Review: "Under the Fig Trees" by Erige Sehiri

A day in a Tunisian fruit orchard in the opening film of FESCAAAL32

Presented in world premiere at the Quinzaine des Réalisateurs of the Cannes Film Festival 2022 and set to release in Italian theaters on March 23rd distributed by Trent Film, Under the Fig Trees is the third work, but the first fiction film after two documentaries, by the Franco-Tunisian director and producer Erige Sehiri

The opening film of the 32nd FESCAAAL takes place throughout the course of one day, from morning until evening, with unity of time and place in a fruit orchard in the northwest countryside of Tunisia where women and men of different ages, each with their own stories, relationships, and experiences, gather to pick figs in a call-to-work job. It is the end of summer and some girls will soon return to school. In the meantime, they experience a collective journey of friendship, complicity, emotional confrontations and contrasts, and difficult love affairs to manage, with disappointments. Other characters around them interact, starting with the boss who recruits laborers daily and is reluctant to pay fair compensation to those who work under the sun for long hours. 

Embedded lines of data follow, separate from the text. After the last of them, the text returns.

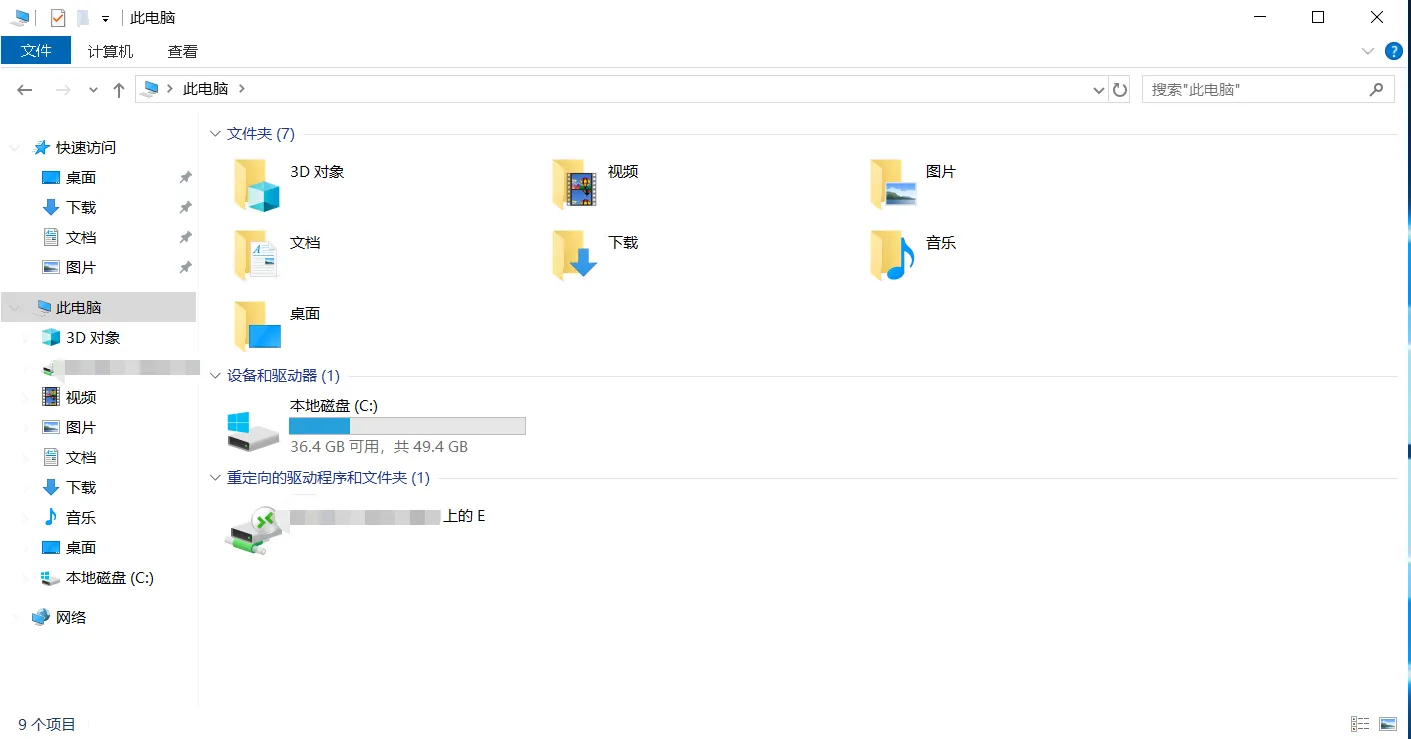Click the ribbon collapse chevron
Viewport: 1411px width, 739px height.
tap(1368, 51)
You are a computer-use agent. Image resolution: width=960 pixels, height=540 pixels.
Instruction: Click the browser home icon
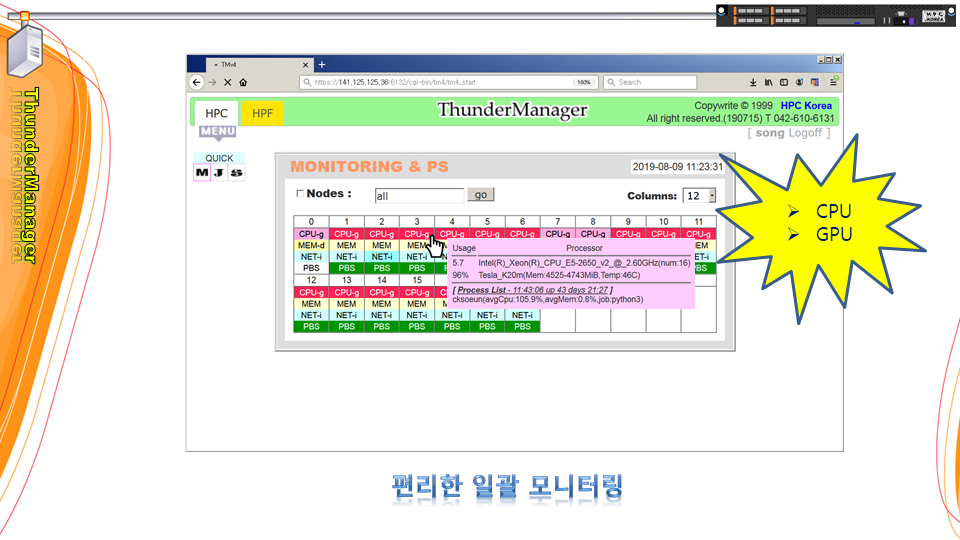coord(243,83)
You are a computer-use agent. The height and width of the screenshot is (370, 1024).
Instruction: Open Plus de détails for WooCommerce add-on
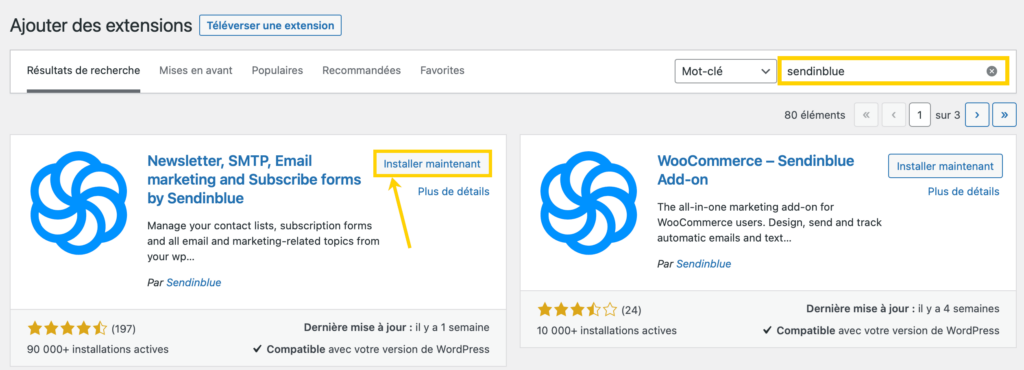[x=963, y=192]
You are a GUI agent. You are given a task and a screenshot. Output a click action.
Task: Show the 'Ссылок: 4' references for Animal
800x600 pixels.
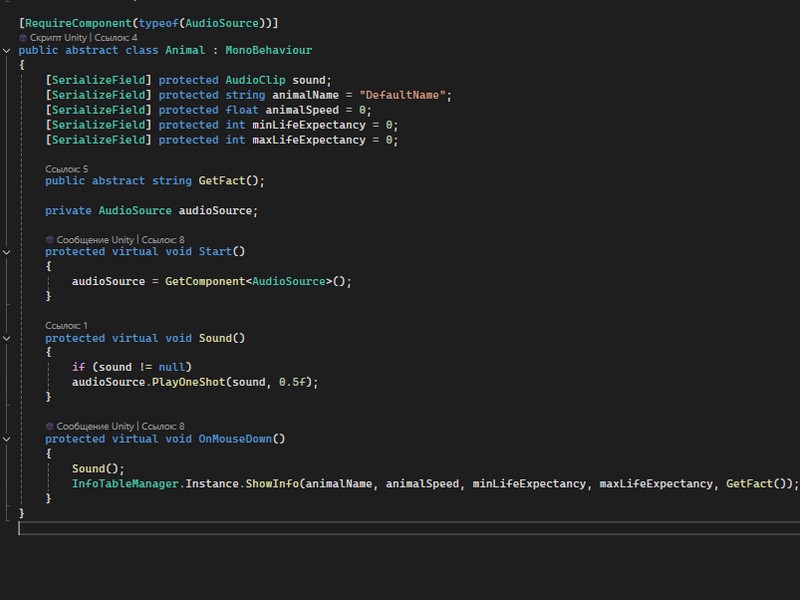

The film follows and intertwines these two aspects: work and private life. Sehiri uses handheld camera as she delves into the intricacies of trees, branches, and paths to capture details and bring them to the forefront, in contact with the bodies she is filming, lingering gently on the gestures they make and on their faces, eyes, and hands, intent on performing the work precisely as well as expressing emotions and moods. In that natural environment, things happen in the sign of repetition, with ritual movements only interrupted by small, also ritual pauses, mid-day rest, and the return home with the girls putting on makeup and singing, leaving behind the weight of another day in the fields. 

Sehiri’s documentary experience is evident in her way of observing a working community, always discreetly, and the phases of a manual farming activity. While the dialogues explore the complexity and layering of social relationships between patriarchy, desires for a future to grow independently, conservative tensions, exploitation, the memories of older women, and the awareness of emancipating themselves from the constraints of most of the younger ones.